= Lars Bo =

Danish artist and writer

Lars Bo (29 May 1924 in Kolding – 21 October 1999 in Paris) was a Danish artist and writer. He is known for his graphic works with surrealistically inspired fantastic motifs. He was nicknamed "Wizard".

== Early life and education ==
Lars Bo worked with P. Rostrup Bøyesen at Statens Museum for Kunst in the period from 1939 to 1940. He went to The Danish Design School from 1941. In 1942, he interrupted his studies to join the Danish resistance against the German occupation during the Second World War.

== Career ==
From 1948 to 1950 Lars Bo worked in Johnny Friedläender and Albert Flocons graphic studio in Paris. Lars Bo wrote the novel Det vidunderlige hus i Paris ("The Wonderful House in Paris").

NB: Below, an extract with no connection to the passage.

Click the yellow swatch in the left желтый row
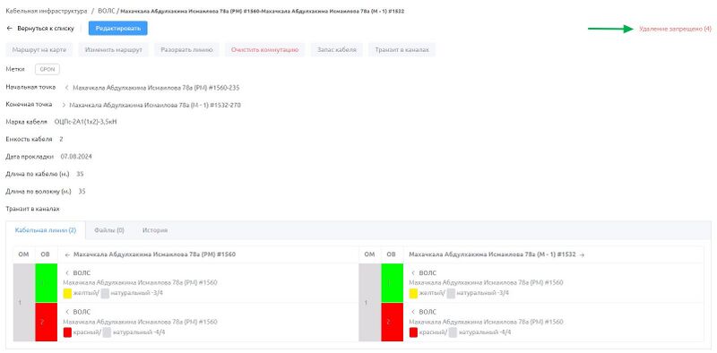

Lars Bo moved to Paris in the early 1950s to study art and printmaking techniques at the famous Atelier 17, under the directorship of Stanley William Hayter. Bo began a long and successful career as an artist of the illustrated book in 1952. Until 1996 he produced etchings and aquatints for many illustrated books. Some of his most significant works in this field are for editions of the works of Hans Christian Andersen.

Lars Bo began exhibiting his individual prints and paintings in Paris in 1954. Shortly thereafter he became a leading artist for the French periodical, Le Monde. By 1960 Bo had established an international reputation (especially for his original prints) and exhibitions of his art were held in England, the United States and Japan.

== Personal life and death ==
From 1947 until his death in 1999 he lived in Paris.

== Awards and accolades ==
He won the Prix de Gravure at the Paris Biennale.